I am a good man. I just do bad things.
It’s a job.

Stepping toward the mirror, I clapped
my hands twice to change my grotesque features into that of the loveliest
blonde-haired young man. I didn’t want to scare the bedevil out of myself
when I looked in the mirror. I look proudly awful.

“There is no need to turn yourself
into a good looking man,” Peter, who was awfully beautiful, said. I tried to
remember who his mother was but my endless memory failed me. All I remembered
was that his mother was Scottish. I loved that place on earth, loved wearing
the skirts, and drinking beer – and I loved to fool around with his mother,
whoever she was.

“This mirror doesn’t show the truth,”
Peter elaborated. “It makes everything look awful anyway.
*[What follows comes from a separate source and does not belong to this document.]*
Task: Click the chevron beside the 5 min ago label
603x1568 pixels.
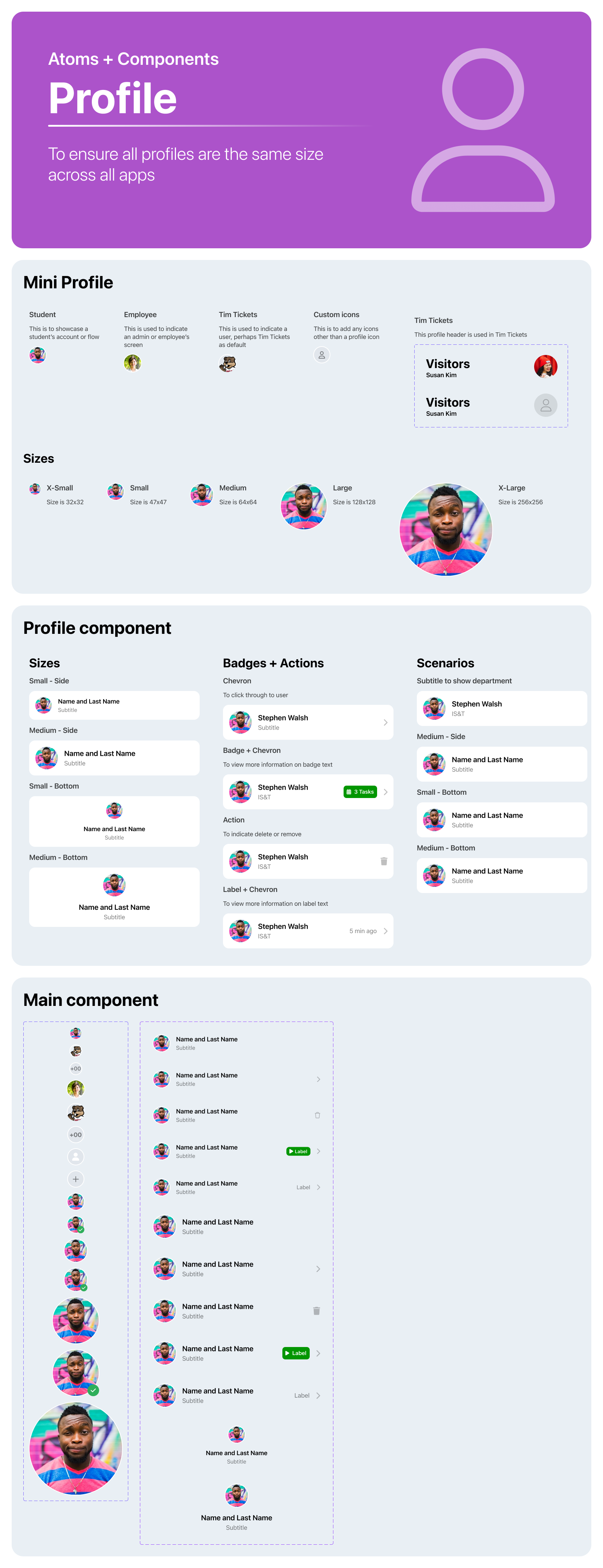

That’s the
beauty
of it.” I liked this boy’s dark sarcasm.
The ugliness showed in the mirror
was its real beauty.
Awesome. Too bad he was a stubborn fella.
Years
later, I regretted banishing him out of Hell, back onto
Earth for not wanting to grow up. I turned him into a fallen devil
– fallen angels were pretty outdated.

But what could I have done? What was
the use of a boy who didn’t want to grow up? His friends called him Peter Pan
because he wanted to act like a God in my kingdom of Hell. You know that Pan
means God, don’t ya?

So I listened to Peter and looked in
the mirror. Oh, boy. What I saw made my day – or night, or whatever. In the
red, hot Hell it was hard to tell which was which.